• _ABOUT THIS TASK_
Under this line are the records; write out word for word the part that begins at the line containing "1568x644 pixels. Task: Select" and ends at the line containing "Click the clock", and no more.
Top of SOURCE MATERIAL
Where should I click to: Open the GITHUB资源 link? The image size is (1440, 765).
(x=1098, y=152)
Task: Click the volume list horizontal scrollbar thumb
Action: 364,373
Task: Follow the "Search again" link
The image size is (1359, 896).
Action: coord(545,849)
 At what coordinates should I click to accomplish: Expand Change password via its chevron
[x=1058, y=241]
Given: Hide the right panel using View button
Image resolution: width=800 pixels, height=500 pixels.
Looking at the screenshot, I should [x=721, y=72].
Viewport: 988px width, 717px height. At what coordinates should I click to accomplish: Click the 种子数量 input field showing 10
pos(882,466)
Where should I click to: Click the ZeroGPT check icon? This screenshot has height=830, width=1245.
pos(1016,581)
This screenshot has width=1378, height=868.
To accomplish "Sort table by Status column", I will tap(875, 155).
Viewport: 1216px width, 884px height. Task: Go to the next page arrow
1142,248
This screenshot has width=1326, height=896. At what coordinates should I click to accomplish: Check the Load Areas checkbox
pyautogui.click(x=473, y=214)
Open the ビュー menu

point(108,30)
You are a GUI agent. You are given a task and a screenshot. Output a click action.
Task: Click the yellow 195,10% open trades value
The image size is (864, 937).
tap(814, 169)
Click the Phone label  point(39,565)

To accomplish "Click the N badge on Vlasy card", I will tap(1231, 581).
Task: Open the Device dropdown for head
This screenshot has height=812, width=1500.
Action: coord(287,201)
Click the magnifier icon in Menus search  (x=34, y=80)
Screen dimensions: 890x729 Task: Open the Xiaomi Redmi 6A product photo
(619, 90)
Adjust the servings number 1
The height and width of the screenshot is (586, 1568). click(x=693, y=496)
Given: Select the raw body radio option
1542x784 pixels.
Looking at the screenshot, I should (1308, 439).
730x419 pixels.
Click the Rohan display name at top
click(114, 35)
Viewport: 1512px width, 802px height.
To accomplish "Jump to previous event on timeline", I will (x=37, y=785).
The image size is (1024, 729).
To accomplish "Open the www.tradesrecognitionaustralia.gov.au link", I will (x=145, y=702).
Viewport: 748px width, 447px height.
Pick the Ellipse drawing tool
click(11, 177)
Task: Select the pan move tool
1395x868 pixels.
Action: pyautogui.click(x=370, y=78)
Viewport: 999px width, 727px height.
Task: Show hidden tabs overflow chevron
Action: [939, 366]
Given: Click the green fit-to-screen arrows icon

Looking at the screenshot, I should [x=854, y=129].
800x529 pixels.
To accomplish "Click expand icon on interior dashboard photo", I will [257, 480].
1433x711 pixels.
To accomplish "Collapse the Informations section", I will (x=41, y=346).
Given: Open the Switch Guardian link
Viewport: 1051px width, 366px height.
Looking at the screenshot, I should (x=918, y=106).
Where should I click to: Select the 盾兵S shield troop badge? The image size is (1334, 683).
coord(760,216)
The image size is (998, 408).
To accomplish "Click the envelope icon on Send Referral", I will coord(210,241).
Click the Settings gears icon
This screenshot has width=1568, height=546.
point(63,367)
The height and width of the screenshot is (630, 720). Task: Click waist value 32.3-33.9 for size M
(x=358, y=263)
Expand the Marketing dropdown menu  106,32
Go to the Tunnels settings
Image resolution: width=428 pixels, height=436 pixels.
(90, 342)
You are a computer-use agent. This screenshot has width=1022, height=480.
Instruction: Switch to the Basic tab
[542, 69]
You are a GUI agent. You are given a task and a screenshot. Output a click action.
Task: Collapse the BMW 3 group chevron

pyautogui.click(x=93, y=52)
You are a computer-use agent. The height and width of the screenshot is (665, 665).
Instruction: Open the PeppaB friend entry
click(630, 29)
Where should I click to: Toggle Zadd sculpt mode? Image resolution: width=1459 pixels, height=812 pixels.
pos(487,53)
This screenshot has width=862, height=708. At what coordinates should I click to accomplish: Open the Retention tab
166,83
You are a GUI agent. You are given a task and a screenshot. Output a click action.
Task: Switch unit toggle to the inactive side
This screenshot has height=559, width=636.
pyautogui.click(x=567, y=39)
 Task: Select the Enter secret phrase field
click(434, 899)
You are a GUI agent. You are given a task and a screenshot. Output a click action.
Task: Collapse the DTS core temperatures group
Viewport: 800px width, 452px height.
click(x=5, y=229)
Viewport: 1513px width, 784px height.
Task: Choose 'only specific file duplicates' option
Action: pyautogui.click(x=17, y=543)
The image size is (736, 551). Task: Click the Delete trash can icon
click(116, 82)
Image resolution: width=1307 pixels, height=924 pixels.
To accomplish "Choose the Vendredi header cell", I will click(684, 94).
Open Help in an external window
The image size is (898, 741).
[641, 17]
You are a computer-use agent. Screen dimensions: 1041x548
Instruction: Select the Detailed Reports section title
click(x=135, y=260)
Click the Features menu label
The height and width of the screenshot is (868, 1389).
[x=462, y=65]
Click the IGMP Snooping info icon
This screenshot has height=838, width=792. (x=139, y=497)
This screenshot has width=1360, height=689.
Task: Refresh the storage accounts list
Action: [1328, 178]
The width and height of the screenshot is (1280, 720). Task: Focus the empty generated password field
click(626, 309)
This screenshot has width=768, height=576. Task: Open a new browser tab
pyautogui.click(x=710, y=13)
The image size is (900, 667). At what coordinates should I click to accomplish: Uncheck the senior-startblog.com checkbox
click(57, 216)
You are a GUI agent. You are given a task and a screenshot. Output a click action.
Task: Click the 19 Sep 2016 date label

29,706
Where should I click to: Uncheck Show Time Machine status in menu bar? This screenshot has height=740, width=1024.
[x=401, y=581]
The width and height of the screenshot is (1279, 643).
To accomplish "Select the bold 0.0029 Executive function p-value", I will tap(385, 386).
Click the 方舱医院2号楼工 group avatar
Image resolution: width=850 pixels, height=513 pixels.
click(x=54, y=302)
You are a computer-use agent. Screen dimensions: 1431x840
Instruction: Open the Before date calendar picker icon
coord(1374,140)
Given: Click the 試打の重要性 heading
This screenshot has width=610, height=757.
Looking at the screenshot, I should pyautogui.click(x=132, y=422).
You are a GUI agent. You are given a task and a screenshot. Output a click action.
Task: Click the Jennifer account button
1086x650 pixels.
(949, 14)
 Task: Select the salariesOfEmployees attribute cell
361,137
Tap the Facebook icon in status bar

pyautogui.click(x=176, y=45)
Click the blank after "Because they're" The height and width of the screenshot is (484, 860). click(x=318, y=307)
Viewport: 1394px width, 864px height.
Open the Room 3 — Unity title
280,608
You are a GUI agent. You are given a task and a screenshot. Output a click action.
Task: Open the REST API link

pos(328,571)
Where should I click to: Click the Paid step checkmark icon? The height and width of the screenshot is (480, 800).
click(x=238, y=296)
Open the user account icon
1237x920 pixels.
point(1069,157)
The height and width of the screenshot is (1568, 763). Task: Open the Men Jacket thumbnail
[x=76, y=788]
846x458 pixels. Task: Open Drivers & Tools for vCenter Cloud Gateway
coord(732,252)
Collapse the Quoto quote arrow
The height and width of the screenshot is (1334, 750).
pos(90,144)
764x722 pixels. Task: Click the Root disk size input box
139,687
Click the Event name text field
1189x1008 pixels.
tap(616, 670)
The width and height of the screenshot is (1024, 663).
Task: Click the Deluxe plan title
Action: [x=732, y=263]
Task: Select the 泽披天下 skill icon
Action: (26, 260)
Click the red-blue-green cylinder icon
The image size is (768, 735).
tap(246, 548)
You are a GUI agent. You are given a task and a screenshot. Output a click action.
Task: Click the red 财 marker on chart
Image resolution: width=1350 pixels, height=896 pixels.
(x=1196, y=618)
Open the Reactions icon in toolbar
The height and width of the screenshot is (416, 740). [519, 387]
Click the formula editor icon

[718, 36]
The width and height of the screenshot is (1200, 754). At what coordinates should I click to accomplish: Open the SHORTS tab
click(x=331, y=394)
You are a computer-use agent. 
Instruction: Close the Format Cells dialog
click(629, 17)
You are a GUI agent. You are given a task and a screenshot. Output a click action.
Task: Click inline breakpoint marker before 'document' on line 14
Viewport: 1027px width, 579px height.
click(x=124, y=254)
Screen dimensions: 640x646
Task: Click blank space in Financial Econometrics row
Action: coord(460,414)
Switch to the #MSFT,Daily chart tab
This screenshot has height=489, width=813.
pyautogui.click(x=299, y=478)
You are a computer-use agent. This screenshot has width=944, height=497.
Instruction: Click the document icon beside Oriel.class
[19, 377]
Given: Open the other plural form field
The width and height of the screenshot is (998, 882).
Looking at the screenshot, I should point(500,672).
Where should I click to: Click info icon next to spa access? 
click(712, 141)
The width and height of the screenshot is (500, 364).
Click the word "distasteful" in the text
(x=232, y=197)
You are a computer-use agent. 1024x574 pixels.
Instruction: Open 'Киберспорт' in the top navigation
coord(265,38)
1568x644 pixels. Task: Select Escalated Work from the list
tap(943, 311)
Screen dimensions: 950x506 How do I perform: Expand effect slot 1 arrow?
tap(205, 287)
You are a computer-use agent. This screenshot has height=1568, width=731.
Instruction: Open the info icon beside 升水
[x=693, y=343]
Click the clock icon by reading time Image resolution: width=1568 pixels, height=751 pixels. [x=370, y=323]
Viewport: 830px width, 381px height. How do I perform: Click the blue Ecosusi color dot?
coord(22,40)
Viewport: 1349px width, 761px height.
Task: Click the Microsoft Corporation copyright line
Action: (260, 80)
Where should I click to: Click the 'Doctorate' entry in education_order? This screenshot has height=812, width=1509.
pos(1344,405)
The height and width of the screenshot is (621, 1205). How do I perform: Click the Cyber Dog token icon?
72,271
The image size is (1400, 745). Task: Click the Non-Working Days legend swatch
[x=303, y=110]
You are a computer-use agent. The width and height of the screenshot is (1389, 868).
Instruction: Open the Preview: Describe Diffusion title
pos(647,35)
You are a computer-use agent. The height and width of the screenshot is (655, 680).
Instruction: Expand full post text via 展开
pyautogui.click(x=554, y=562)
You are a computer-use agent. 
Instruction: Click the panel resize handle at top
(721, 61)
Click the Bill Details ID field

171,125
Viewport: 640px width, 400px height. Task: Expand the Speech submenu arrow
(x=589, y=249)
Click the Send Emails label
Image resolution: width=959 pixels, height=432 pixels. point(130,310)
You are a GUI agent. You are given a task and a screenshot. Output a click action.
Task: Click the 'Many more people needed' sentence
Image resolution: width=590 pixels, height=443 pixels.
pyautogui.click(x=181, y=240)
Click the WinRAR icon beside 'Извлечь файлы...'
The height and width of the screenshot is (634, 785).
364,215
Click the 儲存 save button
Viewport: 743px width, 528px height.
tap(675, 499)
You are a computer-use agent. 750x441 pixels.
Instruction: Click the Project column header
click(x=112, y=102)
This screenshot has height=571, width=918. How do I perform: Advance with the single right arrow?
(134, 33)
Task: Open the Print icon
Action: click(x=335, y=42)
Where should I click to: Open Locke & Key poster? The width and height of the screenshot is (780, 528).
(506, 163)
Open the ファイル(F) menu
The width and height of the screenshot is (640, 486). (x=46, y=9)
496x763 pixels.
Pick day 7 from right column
Bottom of SOURCE MATERIAL
• _PROBLEM SOLUTION_
1568x644 pixels. Task: Select Escalated Work from the list
tap(943, 311)
Screen dimensions: 950x506 How do I perform: Expand effect slot 1 arrow?
tap(205, 287)
You are a computer-use agent. This screenshot has height=1568, width=731.
Instruction: Open the info icon beside 升水
[x=693, y=343]
Click the clock icon by reading time Image resolution: width=1568 pixels, height=751 pixels. [x=370, y=323]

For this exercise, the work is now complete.